Calf Crag

Published 19 September 2013

A classic Grasmere round starts at Steel Fell, visits two other fells, then finishes off at Helm Crag. And that’s exactly what I had planned on 4 July 2013. It all started with Steel Fell. And it could have got to Helm Crag. If only the weather had been better…

“He who reaches Calf Crag with dry feet has cause to be satisfied with his boots.”.

I looked at the marshy top of Steel Fell, water oozing out of the ground and began to rise up against the leather of my walking boots.

Wainwright wrote his words in an era when waterproof technology consisted of little more than giving your boots a liberal coating of dubbin. But all the dubbin in the world wasn’t going to stop my socks from soaking up the fell water. My walking boots may have been lined with Gore-Tex, but even the best waterproofing technology is going to struggle when there’s a massive crack in the leather.

I’d been meaning to buy new boots for ages, but never seemed to find the time. Now the folly of that decision was being felt as I slid and squelched my may along the mile and a half long ridge route path from Steel Fell’s cairn, to it’s companion on Calf Crag.

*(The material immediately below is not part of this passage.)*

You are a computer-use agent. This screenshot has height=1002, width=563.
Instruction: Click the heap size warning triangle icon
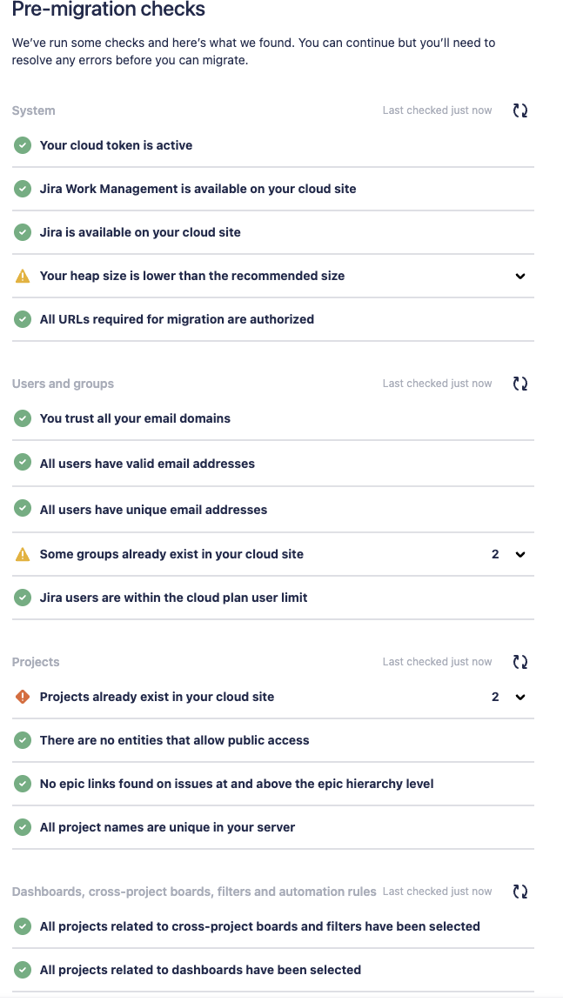click(x=23, y=276)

Weather still not looking great

Of course, the fact that it was pouring down, wasn’t helping to keep the rest of me dry. The weather forecast was insistent that the rain was going to clear but there seemed to be no evidence of that happening. Instead, as I walked over the sodden ground, it started coming down even more heavily.

The path roughly followed a row of old fence posts, deviating from them every now and then to avoid the impromptu streams that now littered the fell tops. Several times I bounced my way around grass, trying to avoid the floods, only to lose sight of the posts completely in the mist.

Calf Crag’s summit wasn’t exactly massively distinguishable from afar either. Of the two, Steel Fell is higher than Calf Crag, and only by a mere 16m, meaning I was essentially going downhill. In fact I almost missed the summit completely, only spotting the cairn as it appeared out of the gloom.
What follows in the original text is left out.